The Trial Court’s Rulings

After considering these arguments and the written materials, the trial court issued an oral ruling at the end of the hearing, denying the State’s motion for detention and instead releasing defendant on several conditions.

Among other things, the court observed in its oral decision that defendant has “roots in the community,” “prospects of employment,” and “ties ... to [the] area.” The court further noted that defendant had “no failure to appear in the past two years,” and “no prior sentence” for an adult crime. The court also recognized that defendant is “presumed innocent until proven guilty,” and that he had not been charged with murder or another offense that would make him presumptively inappropriate for release under the new statutory scheme.

The trial court did briefly acknowledge that defendant had a prior juvenile delinquency adjudication for second-degree sexual assault, had been classified under a Tier 3 pursuant to Megan’s Law, and had apparently “re-offended quickly after he was released.” Nevertheless, the court concluded that the State had not met its burden by clear and convincing evidence under the statute to show that no combination of conditions could reasonably assure defendant’s appearance in court and the protection and safety of the community before trial.

The court denied the State’s immediate motion for a stay for purposes of an emergent appeal.
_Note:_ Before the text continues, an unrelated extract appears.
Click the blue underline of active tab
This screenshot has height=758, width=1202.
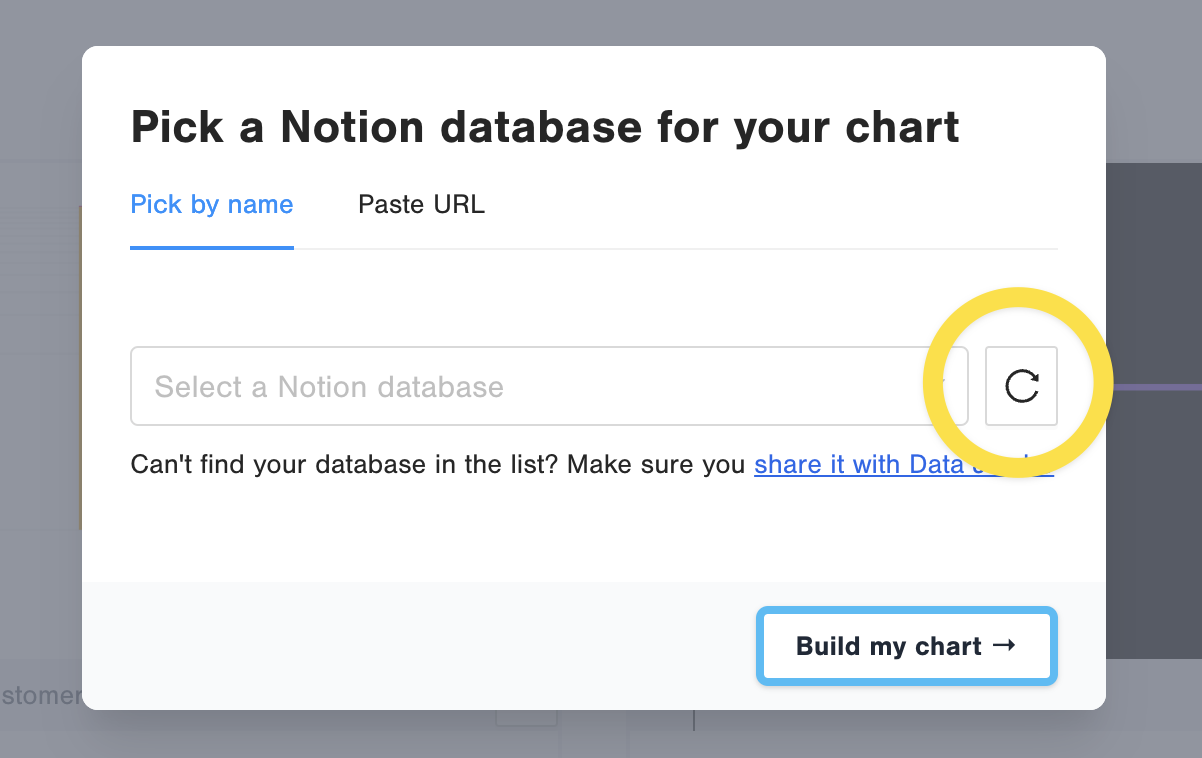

The court then agreed, without defense objection, to impose all of the conditions the Prosecutor had requested if release were granted. These conditions required defendant to: (1) avoid all contact with the minor and her family; (2) appear for all scheduled court proceedings; (3) immediately notify Pretrial Services of any change of address, telephone number, or other contact information; (4) avoid the commission of any new offenses; (5) report to Pretrial Services telephonically once every other week, and in person once every other week; (6) remain on home detention, with electronic monitoring; and (7) comply with his Megan’s Law obligations.
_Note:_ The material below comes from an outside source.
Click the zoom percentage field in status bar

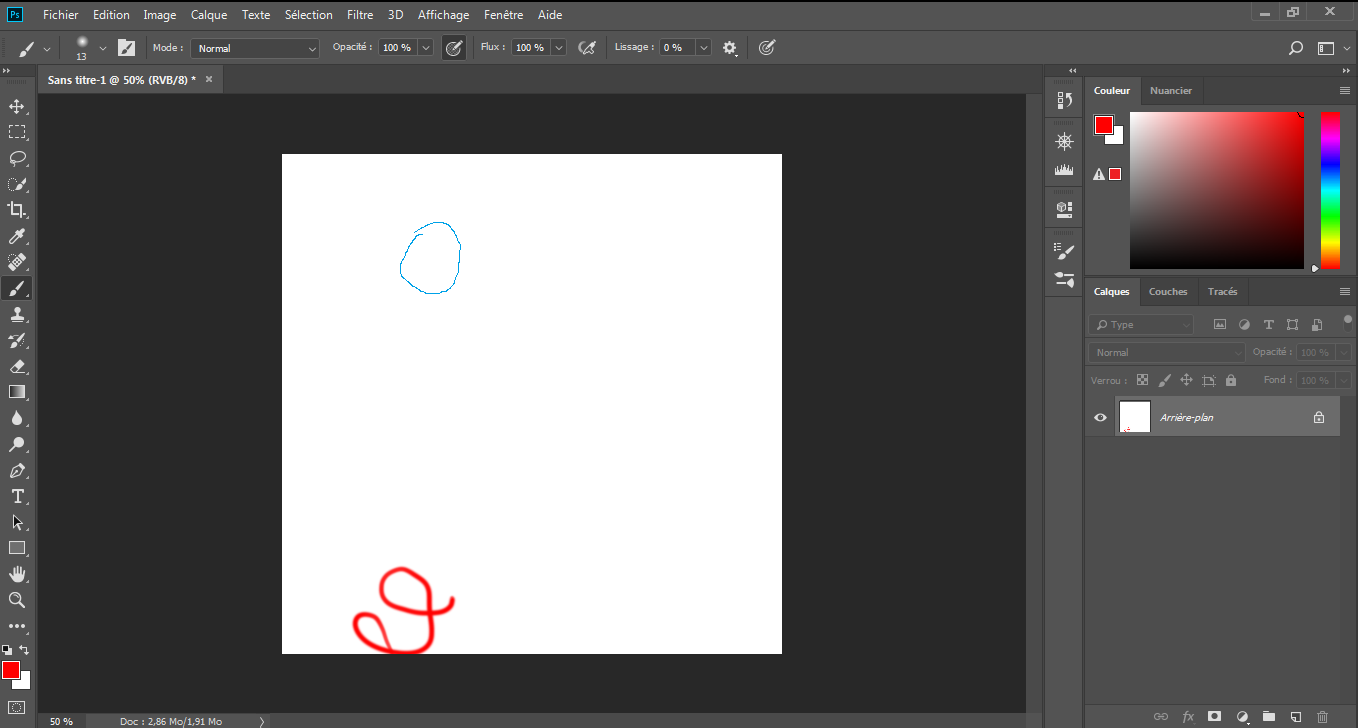pos(61,721)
Defendant agreed to abide by these conditions, but inquired if he was still allowed to go to work. Without waiving its right to pursue the present appeal, the Prosecutor did not object to defendant working, provided that he adhere to a strict schedule and return home after work immediately. It was also agreed that defendant had to stay at least 500 feet away from the minor’s home.

After dismissing the parties, the court reconvened the proceeding later that same day, upon learning that the minor actually lived within 100 feet of defendant’s home, and also that defendant would likely come into contact with minors if he were to work at the local restaurant. Given this additional information, the court modified its original ruling. It determined that, because defendant and the child apparently were neighbors, he would have to remain inside his home at all times, except to go to work or to appointments with the advance permission of Pretrial Services. The court further directed that defendant would have to find employment at a different location where he would not be likely to come into contact with minors.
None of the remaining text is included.